■ Work required
The answer must be an exact reproduction of the lines from the start of the records below through the line containing "Accompagnement individuel (151, 2364)", and nothing more.

▬▬▬

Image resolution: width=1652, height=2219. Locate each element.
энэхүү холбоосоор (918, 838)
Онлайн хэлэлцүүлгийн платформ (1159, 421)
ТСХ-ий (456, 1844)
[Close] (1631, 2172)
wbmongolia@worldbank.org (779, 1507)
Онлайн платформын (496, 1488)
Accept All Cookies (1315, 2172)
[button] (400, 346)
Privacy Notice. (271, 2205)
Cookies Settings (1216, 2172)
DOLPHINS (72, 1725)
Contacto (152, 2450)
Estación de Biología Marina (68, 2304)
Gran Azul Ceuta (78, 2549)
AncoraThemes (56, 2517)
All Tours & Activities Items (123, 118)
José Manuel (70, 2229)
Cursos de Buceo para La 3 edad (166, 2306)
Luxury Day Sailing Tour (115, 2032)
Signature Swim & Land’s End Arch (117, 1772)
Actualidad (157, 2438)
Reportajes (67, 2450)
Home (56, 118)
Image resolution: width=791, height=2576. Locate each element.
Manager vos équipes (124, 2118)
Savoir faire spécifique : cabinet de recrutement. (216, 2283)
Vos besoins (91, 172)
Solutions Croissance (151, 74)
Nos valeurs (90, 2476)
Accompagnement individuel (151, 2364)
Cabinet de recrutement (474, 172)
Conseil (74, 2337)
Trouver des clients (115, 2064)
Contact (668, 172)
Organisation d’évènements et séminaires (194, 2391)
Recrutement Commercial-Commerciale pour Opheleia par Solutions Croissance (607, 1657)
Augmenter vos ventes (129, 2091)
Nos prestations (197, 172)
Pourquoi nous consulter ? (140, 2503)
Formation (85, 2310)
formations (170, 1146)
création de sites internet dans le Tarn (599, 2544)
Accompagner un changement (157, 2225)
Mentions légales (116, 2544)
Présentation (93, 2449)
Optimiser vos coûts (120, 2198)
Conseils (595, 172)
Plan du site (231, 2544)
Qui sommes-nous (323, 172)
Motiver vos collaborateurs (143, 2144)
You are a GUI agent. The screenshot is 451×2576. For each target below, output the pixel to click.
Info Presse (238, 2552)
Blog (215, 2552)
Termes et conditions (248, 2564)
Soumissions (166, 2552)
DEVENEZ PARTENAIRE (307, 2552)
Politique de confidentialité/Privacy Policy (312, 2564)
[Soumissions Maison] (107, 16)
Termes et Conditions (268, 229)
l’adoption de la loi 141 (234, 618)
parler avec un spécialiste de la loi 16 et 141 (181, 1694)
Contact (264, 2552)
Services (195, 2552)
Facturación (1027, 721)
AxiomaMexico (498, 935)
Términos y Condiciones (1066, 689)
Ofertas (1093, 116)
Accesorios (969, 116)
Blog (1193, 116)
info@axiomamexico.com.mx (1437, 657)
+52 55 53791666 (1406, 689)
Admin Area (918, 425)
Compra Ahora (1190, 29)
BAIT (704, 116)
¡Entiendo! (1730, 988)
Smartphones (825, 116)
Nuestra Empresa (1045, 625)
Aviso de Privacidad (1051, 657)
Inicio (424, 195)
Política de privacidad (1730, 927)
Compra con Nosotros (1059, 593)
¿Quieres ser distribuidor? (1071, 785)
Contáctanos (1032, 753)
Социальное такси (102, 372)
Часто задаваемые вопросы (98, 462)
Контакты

▬▬▬

■ Response area
Image resolution: width=1652, height=2219. Locate each element.
энэхүү холбоосоор (918, 838)
Онлайн хэлэлцүүлгийн платформ (1159, 421)
ТСХ-ий (456, 1844)
[Close] (1631, 2172)
wbmongolia@worldbank.org (779, 1507)
Онлайн платформын (496, 1488)
Accept All Cookies (1315, 2172)
[button] (400, 346)
Privacy Notice. (271, 2205)
Cookies Settings (1216, 2172)
DOLPHINS (72, 1725)
Contacto (152, 2450)
Estación de Biología Marina (68, 2304)
Gran Azul Ceuta (78, 2549)
AncoraThemes (56, 2517)
All Tours & Activities Items (123, 118)
José Manuel (70, 2229)
Cursos de Buceo para La 3 edad (166, 2306)
Luxury Day Sailing Tour (115, 2032)
Signature Swim & Land’s End Arch (117, 1772)
Actualidad (157, 2438)
Reportajes (67, 2450)
Home (56, 118)
Image resolution: width=791, height=2576. Locate each element.
Manager vos équipes (124, 2118)
Savoir faire spécifique : cabinet de recrutement. (216, 2283)
Vos besoins (91, 172)
Solutions Croissance (151, 74)
Nos valeurs (90, 2476)
Accompagnement individuel (151, 2364)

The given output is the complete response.